--- Data for processing Enclosed Below ---

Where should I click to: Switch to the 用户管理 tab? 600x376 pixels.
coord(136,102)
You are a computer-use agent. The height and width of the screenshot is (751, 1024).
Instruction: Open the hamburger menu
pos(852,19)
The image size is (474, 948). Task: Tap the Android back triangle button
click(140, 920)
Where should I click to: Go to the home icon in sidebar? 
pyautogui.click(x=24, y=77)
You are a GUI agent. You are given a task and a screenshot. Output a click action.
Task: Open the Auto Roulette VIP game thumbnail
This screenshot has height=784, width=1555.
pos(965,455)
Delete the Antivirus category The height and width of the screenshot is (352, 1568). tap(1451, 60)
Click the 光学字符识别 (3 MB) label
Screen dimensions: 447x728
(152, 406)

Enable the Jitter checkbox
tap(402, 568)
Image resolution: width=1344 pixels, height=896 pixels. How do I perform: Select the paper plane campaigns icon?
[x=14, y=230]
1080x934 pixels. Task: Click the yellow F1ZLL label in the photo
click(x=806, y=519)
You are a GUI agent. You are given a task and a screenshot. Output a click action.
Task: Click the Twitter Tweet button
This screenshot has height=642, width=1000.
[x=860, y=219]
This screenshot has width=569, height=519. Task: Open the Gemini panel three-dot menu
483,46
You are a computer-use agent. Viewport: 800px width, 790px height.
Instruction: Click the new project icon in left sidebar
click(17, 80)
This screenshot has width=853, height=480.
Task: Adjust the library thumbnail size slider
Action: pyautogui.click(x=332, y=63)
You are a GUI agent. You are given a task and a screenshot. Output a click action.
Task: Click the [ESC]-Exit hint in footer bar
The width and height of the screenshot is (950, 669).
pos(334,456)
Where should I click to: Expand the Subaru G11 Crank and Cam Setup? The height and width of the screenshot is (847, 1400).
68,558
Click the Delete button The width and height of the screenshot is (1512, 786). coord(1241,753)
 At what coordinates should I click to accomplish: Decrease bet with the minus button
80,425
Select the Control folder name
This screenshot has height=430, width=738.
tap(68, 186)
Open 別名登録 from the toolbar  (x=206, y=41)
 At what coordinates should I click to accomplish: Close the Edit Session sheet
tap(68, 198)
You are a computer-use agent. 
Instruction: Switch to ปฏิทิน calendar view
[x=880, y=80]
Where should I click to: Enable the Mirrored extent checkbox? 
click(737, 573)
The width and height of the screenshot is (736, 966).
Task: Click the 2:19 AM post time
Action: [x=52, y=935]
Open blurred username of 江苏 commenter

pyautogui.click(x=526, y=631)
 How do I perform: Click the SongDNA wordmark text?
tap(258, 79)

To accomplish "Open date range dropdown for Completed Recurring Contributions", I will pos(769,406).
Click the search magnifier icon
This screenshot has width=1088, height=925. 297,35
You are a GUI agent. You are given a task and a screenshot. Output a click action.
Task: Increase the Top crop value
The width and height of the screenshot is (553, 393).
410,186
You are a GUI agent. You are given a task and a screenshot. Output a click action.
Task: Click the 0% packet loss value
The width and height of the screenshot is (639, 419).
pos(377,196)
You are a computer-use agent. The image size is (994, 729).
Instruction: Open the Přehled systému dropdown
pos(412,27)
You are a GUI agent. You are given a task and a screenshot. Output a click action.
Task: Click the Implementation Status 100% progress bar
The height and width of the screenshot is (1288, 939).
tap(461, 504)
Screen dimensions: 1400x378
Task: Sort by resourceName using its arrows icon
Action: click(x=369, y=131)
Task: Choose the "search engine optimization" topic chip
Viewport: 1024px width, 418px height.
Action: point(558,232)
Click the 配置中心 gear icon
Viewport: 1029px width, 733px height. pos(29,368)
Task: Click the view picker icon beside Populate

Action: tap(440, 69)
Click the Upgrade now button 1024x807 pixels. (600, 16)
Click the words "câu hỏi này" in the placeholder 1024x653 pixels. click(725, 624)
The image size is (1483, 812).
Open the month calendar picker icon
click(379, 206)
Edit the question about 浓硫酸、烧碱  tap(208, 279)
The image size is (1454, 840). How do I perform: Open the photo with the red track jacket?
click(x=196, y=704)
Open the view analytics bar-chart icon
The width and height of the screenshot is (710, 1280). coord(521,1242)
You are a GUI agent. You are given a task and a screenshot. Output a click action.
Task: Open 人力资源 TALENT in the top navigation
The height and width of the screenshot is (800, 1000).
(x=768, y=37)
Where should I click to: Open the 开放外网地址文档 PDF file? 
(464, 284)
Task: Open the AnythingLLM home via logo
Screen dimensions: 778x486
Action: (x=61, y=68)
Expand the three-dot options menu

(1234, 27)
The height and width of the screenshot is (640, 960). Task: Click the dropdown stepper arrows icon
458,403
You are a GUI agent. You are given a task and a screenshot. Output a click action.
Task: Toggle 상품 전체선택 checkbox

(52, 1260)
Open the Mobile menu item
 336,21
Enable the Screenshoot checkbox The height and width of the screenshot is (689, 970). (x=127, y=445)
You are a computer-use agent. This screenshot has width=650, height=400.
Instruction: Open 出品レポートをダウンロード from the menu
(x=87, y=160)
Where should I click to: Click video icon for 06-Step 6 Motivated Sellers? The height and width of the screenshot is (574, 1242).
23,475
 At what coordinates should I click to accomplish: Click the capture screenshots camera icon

--- End of Enclosed Data for processing ---

> Try it: Please copy all of the data above exactly.

> Answer to this problem:
Where should I click to: Switch to the 用户管理 tab? 600x376 pixels.
coord(136,102)
You are a computer-use agent. The height and width of the screenshot is (751, 1024).
Instruction: Open the hamburger menu
pos(852,19)
The image size is (474, 948). Task: Tap the Android back triangle button
click(140, 920)
Where should I click to: Go to the home icon in sidebar? 
pyautogui.click(x=24, y=77)
You are a GUI agent. You are given a task and a screenshot. Output a click action.
Task: Open the Auto Roulette VIP game thumbnail
This screenshot has height=784, width=1555.
pos(965,455)
Delete the Antivirus category The height and width of the screenshot is (352, 1568). tap(1451, 60)
Click the 光学字符识别 (3 MB) label
Screen dimensions: 447x728
(152, 406)

Enable the Jitter checkbox
tap(402, 568)
Image resolution: width=1344 pixels, height=896 pixels. How do I perform: Select the paper plane campaigns icon?
[x=14, y=230]
1080x934 pixels. Task: Click the yellow F1ZLL label in the photo
click(x=806, y=519)
You are a GUI agent. You are given a task and a screenshot. Output a click action.
Task: Click the Twitter Tweet button
This screenshot has height=642, width=1000.
[x=860, y=219]
This screenshot has width=569, height=519. Task: Open the Gemini panel three-dot menu
483,46
You are a computer-use agent. Viewport: 800px width, 790px height.
Instruction: Click the new project icon in left sidebar
click(17, 80)
This screenshot has width=853, height=480.
Task: Adjust the library thumbnail size slider
Action: pyautogui.click(x=332, y=63)
You are a GUI agent. You are given a task and a screenshot. Output a click action.
Task: Click the [ESC]-Exit hint in footer bar
The width and height of the screenshot is (950, 669).
pos(334,456)
Where should I click to: Expand the Subaru G11 Crank and Cam Setup? The height and width of the screenshot is (847, 1400).
68,558
Click the Delete button The width and height of the screenshot is (1512, 786). coord(1241,753)
 At what coordinates should I click to accomplish: Decrease bet with the minus button
80,425
Select the Control folder name
This screenshot has height=430, width=738.
tap(68, 186)
Open 別名登録 from the toolbar  (x=206, y=41)
 At what coordinates should I click to accomplish: Close the Edit Session sheet
tap(68, 198)
You are a computer-use agent. 
Instruction: Switch to ปฏิทิน calendar view
[x=880, y=80]
Where should I click to: Enable the Mirrored extent checkbox? 
click(737, 573)
The width and height of the screenshot is (736, 966).
Task: Click the 2:19 AM post time
Action: [x=52, y=935]
Open blurred username of 江苏 commenter

pyautogui.click(x=526, y=631)
 How do I perform: Click the SongDNA wordmark text?
tap(258, 79)

To accomplish "Open date range dropdown for Completed Recurring Contributions", I will pos(769,406).
Click the search magnifier icon
This screenshot has width=1088, height=925. 297,35
You are a GUI agent. You are given a task and a screenshot. Output a click action.
Task: Increase the Top crop value
The width and height of the screenshot is (553, 393).
410,186
You are a GUI agent. You are given a task and a screenshot. Output a click action.
Task: Click the 0% packet loss value
The width and height of the screenshot is (639, 419).
pos(377,196)
You are a computer-use agent. The image size is (994, 729).
Instruction: Open the Přehled systému dropdown
pos(412,27)
You are a GUI agent. You are given a task and a screenshot. Output a click action.
Task: Click the Implementation Status 100% progress bar
The height and width of the screenshot is (1288, 939).
tap(461, 504)
Screen dimensions: 1400x378
Task: Sort by resourceName using its arrows icon
Action: click(x=369, y=131)
Task: Choose the "search engine optimization" topic chip
Viewport: 1024px width, 418px height.
Action: point(558,232)
Click the 配置中心 gear icon
Viewport: 1029px width, 733px height. pos(29,368)
Task: Click the view picker icon beside Populate

Action: tap(440, 69)
Click the Upgrade now button 1024x807 pixels. (600, 16)
Click the words "câu hỏi này" in the placeholder 1024x653 pixels. click(725, 624)
The image size is (1483, 812).
Open the month calendar picker icon
click(379, 206)
Edit the question about 浓硫酸、烧碱  tap(208, 279)
The image size is (1454, 840). How do I perform: Open the photo with the red track jacket?
click(x=196, y=704)
Open the view analytics bar-chart icon
The width and height of the screenshot is (710, 1280). coord(521,1242)
You are a GUI agent. You are given a task and a screenshot. Output a click action.
Task: Open 人力资源 TALENT in the top navigation
The height and width of the screenshot is (800, 1000).
(x=768, y=37)
Where should I click to: Open the 开放外网地址文档 PDF file? 
(464, 284)
Task: Open the AnythingLLM home via logo
Screen dimensions: 778x486
Action: (x=61, y=68)
Expand the three-dot options menu

(1234, 27)
The height and width of the screenshot is (640, 960). Task: Click the dropdown stepper arrows icon
458,403
You are a GUI agent. You are given a task and a screenshot. Output a click action.
Task: Toggle 상품 전체선택 checkbox

(52, 1260)
Open the Mobile menu item
 336,21
Enable the Screenshoot checkbox The height and width of the screenshot is (689, 970). (x=127, y=445)
You are a computer-use agent. This screenshot has width=650, height=400.
Instruction: Open 出品レポートをダウンロード from the menu
(x=87, y=160)
Where should I click to: Click video icon for 06-Step 6 Motivated Sellers? The height and width of the screenshot is (574, 1242).
23,475
 At what coordinates should I click to accomplish: Click the capture screenshots camera icon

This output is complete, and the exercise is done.